Blogger Benjamin Wright said...

Steven: The Quon case may give employers incentive to broadcast multiple, repetitive privacy disclaimers. What do you think? --Ben http://hack-igations.blogspot.com/2008/06/employee-imtexte-mailvoicecomputerinter.html

Sunday, June 22, 2008 6:43:00 PM  
Anonymous Anonymous said...

Ben, I agree; the language discussed in your blog is likely, and soon. Notable, though, that there was a written policy here, and the Court credited the general practice over the policy.
From a criminal defense perspective, a far more likely situation is a defendant who purchases a service contract directly (instead of offered through an employer). In that event, the privacy interest would be even higher than that recognized in Quan.
- Steve Kalar

Sunday, June 22, 2008 7:48:00 PM  
Blogger Ptang said...

Web hosting companies might read the facts of the case and the outcome and worry that they could face liability in a situation where a customer wants to recover data generated by the customer's employee, like email (a situation that comes up all the time).

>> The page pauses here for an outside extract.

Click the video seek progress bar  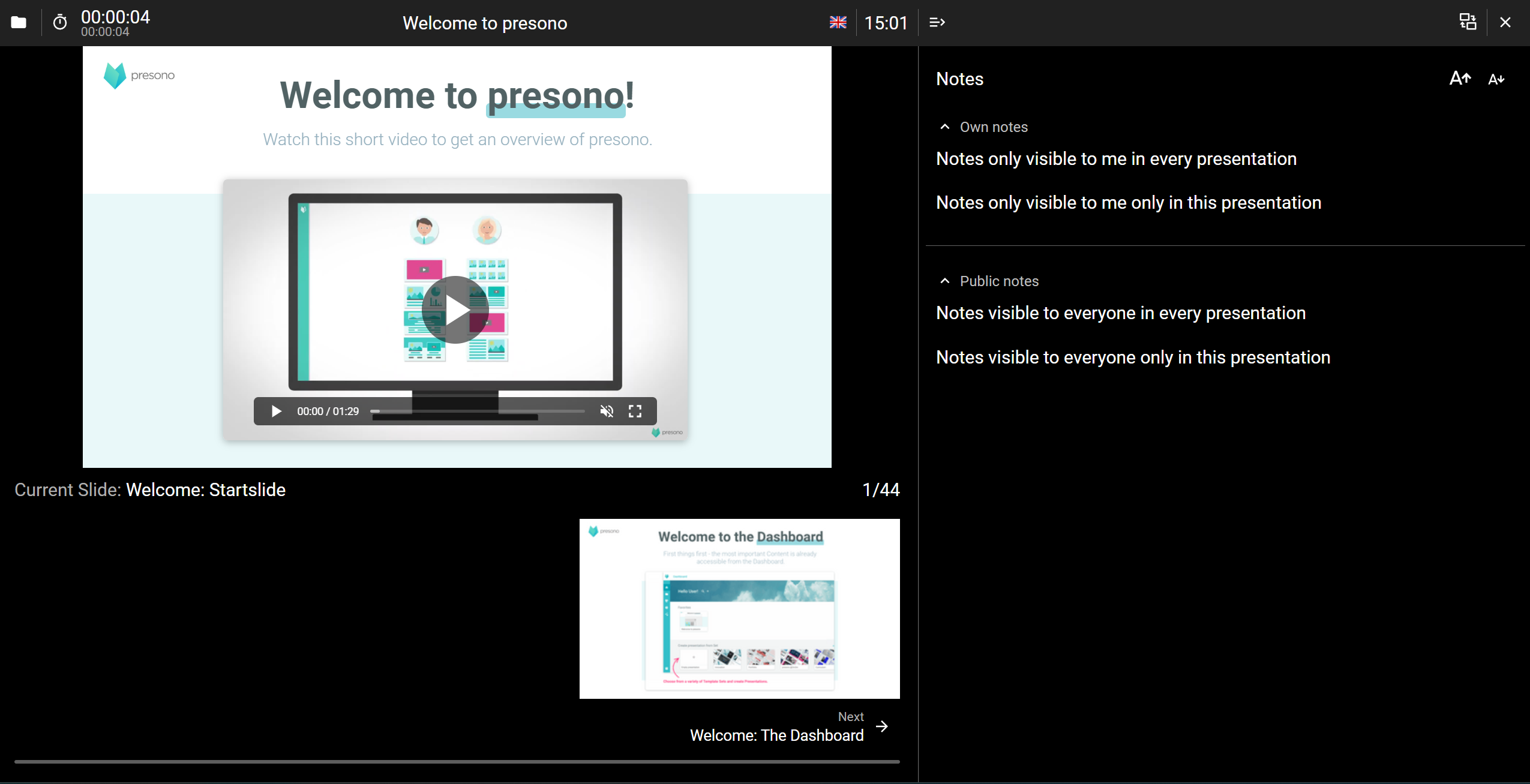(477, 411)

My opinion is that would not be a problem for the web host. Web hosting companies are not "communication services" like the phone company in this case. Web hosting companies are "remote computing" services, not "electronic communication services" as Arch was found to be in this case. The difference is discussed in this case at pages 7010-7011 and focuses on Arch's nature as a phone company, a much different business than web hosting.

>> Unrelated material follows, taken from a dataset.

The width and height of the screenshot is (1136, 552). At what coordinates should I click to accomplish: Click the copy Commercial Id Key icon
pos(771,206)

Under the Stored Communication Act, an "electronic computing service" can only disclose data to the intended recipient. Conversely, a "remote computing" company (like a web host) can freely release any account data to the account holder (the City), regardless of whether the data is being used or created by another party (Quon).

So, if Arch was the City's internet service provider (website/email) and Quon was relaying emails through Arch's hosting service (not phone/cellular service), then Arch would have been in the clear.